## PROBLEMS TO WORK ON:
A – In the NYPA Midget engine rules announcement, what is the maximum displacement allowed for the new fuel-injected engine package?
B – Write a continuation of the NYPA Midget engine rules announcement below, starting right after its final line.

[[ SUPPLIED PASSAGE, beginning ]]

Revised February 11, 2017

Officials of the NYPA Midget Association have announced a major change in the engine rules moving into the 2017 racing season.  In an effort to continue providing a competitive affordable form of racing the NYPA Midget Association will now be allowing fuel injected “New Generation Engines” to be eligible for NYPA competition in 2017.  

The New Engine Package to include stock fuel injection: Four cycle, dual overhead cam, four valve per cylinder fuel-injected, 750cc maximum. All parts must be factory stocked and be matching U.S. make and model. No cam changes allowed. ECU remapping/flashing will be allowed.

Throughout 2017, additional race data will be collected to further study equivalency among the varying TQ midget engine platforms, including both Carbureted and Fuel Injected configurations. This data will be used to determine if any modifications will be required to maintain a fair and level playing ground for all competitors.  With the move to fuel injection, we expect carburetor motors to not only be very competitive with the fuel injection, but to compete for wins regularly. In past series carbureted motors have won consistently against stock injected motors.

Please read the FAQ and the following excerpt from the new 2017 rule book outlining the latest integration. This includes all engine options and subsequent engine rules.  Please direct any questions regarding the 2017 engine rules to the NYPA Midgets Association Official Series Director Charlie DiRosa via cell 716.353.1139 or email info@NYPAMidgets.com.


  • March , 2017 Holland International Speedway Registration Party @Holland Willows
  • T.B.D. NYPA Team & Drivers Meeting
  • April 21 – April 27, 2017 Eastern Hills Mall Car Show
  • April 22 , 2017 NYPA Tour Opening Day @Lancaster Speedway
  • April 28 – May 5, 2017 McKinley Mall Car Show
  • May 13, 2017 Open Practice @ Holland Speedway
  • May 20, 2017 NYPA Midgets NASCAR Whelen All American Series Opening Day @Holland Speedway




  • Q: If I change my engine over from carburetors to fuel injection, can I just bolt on a stock fuel injection system and get optimal performance?

[[ SUPPLIED PASSAGE, end ]]
[[ SUPPLIED MATERIAL, beginning ]]

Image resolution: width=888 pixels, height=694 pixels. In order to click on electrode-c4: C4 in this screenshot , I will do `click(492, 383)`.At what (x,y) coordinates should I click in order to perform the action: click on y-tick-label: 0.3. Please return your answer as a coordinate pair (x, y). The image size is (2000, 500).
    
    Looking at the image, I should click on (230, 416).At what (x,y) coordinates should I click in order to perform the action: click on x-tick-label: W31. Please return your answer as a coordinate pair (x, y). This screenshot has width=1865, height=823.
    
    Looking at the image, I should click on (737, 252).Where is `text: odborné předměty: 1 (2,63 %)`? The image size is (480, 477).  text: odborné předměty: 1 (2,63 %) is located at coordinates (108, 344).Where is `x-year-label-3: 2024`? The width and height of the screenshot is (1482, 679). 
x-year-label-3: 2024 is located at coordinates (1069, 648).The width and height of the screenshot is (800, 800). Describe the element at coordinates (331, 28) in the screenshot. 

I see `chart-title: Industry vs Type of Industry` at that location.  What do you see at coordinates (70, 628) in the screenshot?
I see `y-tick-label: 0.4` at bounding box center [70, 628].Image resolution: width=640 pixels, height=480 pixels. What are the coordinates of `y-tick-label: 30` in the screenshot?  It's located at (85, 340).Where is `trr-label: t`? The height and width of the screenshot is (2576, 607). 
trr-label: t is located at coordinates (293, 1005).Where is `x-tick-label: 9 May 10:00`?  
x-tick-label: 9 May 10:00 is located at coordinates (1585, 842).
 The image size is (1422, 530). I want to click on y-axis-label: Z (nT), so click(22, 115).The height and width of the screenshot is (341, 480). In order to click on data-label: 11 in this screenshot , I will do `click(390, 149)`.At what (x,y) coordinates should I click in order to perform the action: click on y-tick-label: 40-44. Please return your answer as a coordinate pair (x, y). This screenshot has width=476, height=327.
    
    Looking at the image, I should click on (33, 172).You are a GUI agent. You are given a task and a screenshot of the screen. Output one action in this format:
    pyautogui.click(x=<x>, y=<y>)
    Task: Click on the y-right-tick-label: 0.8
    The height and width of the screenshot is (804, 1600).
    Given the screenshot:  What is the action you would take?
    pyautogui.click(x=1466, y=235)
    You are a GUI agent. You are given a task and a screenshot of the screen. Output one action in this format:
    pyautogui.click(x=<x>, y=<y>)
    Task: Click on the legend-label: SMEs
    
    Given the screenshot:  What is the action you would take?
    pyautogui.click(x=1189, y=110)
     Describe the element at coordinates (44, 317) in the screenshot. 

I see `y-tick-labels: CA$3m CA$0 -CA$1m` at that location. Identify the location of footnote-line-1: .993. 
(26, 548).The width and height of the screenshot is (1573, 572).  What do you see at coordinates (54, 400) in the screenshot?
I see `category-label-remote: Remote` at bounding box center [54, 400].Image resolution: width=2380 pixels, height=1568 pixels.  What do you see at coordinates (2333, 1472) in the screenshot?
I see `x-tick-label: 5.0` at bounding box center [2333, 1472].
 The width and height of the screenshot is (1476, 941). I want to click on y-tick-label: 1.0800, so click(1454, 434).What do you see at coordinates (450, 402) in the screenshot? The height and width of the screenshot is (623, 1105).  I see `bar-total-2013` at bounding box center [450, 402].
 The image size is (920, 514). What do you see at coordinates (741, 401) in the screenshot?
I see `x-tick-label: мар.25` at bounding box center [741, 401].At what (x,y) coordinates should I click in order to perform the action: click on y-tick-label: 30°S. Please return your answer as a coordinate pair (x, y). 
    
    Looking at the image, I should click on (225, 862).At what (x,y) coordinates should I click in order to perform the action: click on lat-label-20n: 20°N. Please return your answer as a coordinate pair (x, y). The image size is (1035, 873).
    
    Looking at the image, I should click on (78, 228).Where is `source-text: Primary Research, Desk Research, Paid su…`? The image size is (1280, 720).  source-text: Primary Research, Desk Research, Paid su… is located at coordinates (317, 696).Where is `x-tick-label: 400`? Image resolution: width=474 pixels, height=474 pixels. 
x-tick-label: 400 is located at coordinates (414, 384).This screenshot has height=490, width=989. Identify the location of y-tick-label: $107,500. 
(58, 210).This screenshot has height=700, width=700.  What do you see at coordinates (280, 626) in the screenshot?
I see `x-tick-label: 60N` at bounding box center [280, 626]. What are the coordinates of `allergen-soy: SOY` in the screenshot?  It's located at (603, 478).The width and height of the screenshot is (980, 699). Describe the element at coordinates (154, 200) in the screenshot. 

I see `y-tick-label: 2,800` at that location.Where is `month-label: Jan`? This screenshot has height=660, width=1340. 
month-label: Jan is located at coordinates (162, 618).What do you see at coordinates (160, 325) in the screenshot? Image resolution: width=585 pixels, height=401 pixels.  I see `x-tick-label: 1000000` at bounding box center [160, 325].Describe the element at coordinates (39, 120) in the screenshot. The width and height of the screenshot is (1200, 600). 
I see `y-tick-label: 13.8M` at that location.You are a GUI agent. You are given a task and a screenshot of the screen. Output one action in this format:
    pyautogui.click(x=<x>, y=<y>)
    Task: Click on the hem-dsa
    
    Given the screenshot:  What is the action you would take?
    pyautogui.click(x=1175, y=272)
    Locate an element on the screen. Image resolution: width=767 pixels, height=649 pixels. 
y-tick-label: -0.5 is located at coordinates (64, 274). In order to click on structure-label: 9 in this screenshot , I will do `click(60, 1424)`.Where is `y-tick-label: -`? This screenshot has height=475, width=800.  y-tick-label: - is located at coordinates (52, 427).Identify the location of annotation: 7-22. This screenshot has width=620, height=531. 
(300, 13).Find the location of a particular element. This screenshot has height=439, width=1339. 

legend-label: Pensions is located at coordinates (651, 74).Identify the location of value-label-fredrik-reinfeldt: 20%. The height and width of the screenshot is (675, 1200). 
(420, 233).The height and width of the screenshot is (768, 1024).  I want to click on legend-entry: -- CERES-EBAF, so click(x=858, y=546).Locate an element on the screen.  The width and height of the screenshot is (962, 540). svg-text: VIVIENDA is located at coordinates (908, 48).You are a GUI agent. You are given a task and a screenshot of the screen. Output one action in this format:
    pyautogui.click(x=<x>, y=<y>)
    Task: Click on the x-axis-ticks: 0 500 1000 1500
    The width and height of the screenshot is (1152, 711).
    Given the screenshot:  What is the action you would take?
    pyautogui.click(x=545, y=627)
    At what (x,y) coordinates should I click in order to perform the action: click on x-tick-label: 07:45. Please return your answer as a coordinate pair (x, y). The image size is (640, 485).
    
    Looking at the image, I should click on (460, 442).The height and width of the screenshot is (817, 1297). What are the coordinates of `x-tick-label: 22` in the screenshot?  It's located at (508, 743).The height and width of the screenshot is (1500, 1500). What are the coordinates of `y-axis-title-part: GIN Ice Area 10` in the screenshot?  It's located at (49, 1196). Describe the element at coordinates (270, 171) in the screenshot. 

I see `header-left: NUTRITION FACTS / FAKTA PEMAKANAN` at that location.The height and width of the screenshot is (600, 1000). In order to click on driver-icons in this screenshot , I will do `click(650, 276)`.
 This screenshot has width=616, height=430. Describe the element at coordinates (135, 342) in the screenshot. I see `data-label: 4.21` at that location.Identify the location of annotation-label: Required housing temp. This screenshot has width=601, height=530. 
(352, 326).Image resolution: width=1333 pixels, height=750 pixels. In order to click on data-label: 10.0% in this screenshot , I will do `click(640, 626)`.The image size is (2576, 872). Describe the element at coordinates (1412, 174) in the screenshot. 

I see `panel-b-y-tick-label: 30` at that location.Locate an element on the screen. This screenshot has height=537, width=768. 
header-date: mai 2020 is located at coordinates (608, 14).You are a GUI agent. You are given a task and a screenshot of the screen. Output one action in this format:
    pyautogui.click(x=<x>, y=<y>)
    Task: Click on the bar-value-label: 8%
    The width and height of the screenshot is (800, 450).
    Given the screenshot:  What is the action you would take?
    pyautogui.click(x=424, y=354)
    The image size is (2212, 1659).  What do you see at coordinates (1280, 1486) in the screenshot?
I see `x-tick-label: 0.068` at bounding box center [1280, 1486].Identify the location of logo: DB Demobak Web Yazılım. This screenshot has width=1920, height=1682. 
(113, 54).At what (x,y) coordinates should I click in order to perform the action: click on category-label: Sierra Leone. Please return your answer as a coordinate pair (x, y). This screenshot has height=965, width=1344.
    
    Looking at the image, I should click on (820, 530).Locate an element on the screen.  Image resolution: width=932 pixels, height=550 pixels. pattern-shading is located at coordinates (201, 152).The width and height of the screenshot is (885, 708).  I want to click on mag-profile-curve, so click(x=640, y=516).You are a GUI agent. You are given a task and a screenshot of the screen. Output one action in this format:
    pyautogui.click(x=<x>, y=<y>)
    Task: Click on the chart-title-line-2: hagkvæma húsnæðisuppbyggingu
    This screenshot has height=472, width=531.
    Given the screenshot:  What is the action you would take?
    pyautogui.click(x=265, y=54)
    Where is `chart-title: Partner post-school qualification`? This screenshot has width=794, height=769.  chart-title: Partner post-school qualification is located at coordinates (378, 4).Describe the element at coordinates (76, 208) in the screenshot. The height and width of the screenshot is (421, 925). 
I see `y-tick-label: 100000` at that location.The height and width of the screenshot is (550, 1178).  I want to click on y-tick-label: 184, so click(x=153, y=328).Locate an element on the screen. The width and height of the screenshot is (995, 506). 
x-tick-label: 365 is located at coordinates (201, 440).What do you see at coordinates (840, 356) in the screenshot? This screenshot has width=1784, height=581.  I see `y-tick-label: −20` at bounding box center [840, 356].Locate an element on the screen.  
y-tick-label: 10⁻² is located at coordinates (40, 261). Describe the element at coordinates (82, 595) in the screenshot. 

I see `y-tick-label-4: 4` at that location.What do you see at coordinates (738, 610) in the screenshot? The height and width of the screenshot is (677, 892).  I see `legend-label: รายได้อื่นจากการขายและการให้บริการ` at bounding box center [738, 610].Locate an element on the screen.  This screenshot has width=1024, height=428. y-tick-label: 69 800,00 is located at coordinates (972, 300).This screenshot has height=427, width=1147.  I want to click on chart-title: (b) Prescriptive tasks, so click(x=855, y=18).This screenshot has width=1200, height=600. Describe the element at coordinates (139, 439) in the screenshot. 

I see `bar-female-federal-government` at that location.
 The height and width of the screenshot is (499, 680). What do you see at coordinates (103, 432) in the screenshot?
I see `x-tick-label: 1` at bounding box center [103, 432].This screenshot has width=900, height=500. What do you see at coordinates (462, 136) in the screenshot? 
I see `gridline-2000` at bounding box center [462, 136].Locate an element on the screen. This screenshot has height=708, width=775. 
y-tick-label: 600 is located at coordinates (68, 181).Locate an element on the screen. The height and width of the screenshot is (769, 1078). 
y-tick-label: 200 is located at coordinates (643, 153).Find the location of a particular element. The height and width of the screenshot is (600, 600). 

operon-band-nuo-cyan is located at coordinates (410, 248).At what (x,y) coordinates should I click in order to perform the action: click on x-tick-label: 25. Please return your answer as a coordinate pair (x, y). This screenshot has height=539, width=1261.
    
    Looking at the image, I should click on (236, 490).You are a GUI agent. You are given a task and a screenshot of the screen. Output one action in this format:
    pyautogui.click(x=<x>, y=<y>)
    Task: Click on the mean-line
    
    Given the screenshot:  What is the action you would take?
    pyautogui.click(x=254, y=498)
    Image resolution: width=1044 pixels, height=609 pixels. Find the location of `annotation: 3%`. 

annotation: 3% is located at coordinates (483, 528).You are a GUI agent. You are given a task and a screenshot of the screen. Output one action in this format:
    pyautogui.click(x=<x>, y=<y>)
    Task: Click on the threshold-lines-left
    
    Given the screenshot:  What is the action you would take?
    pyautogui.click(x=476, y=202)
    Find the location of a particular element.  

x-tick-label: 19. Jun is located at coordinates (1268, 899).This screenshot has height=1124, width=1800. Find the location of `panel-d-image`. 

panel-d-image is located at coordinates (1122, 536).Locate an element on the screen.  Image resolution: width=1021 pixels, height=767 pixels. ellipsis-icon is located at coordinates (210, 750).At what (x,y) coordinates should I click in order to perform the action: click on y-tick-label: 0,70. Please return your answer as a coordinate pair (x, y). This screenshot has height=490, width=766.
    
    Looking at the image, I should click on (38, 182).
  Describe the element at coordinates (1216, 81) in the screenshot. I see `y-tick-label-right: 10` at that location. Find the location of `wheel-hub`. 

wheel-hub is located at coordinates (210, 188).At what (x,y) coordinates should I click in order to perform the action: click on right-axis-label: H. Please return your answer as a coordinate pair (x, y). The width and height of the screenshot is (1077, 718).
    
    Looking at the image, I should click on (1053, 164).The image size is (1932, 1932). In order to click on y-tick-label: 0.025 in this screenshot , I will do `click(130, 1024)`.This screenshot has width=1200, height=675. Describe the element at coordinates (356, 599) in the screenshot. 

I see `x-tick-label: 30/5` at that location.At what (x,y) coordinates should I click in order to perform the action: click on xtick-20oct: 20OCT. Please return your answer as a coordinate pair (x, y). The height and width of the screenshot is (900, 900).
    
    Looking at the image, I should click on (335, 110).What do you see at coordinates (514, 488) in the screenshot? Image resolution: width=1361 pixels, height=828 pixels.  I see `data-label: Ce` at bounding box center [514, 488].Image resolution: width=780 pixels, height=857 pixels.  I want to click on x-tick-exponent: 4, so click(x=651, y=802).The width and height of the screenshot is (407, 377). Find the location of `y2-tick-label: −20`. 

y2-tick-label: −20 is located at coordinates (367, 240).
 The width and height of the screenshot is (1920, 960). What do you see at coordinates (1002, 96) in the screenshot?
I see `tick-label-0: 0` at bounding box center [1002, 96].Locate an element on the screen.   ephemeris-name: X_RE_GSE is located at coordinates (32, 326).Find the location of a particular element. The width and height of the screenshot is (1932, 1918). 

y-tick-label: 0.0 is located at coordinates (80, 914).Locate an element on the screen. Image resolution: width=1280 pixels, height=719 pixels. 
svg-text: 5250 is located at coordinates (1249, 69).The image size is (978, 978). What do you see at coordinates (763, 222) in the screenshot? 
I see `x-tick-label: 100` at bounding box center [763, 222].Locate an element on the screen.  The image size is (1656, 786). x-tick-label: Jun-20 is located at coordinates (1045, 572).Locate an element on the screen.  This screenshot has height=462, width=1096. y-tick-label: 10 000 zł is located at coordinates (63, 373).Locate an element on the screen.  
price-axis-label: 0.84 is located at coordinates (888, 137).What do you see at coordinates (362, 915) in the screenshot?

[[ SUPPLIED MATERIAL, end ]]

## RESPONSES BY TASK:
A – 750cc

B –
    • A: No. Even with a completely stock system the map will need modification to take into account the desire for maximum performance over maximizing fuel economy and to compensate for the proper fuel type. This concept holds true for the need to re-jet stock carbureted engines as well.
  • Q: What is an ECU?
    • A: An ECU is the electronic control unit (ECU) and it is used to control engine functions. An ECU is a computer with internal pre-programmed and programmable computer chips that is not much different from a home computer or laptop. The vehicle’s engine computer ECU is used to operate the engine by using input sensors and output components to control all engine functions.
    • The ECU needs input from vehicle sensors like the crankshaft sensor and camshaft sensors to compute the information. The ECU uses a program called a fuel map, which is on a programmable memory chip. The fuel map will use the information from the sensors to compute the needed output, like the amount of fuel injected or when to spark the coil on ignition.
  • Q: What is a fuel map sensor?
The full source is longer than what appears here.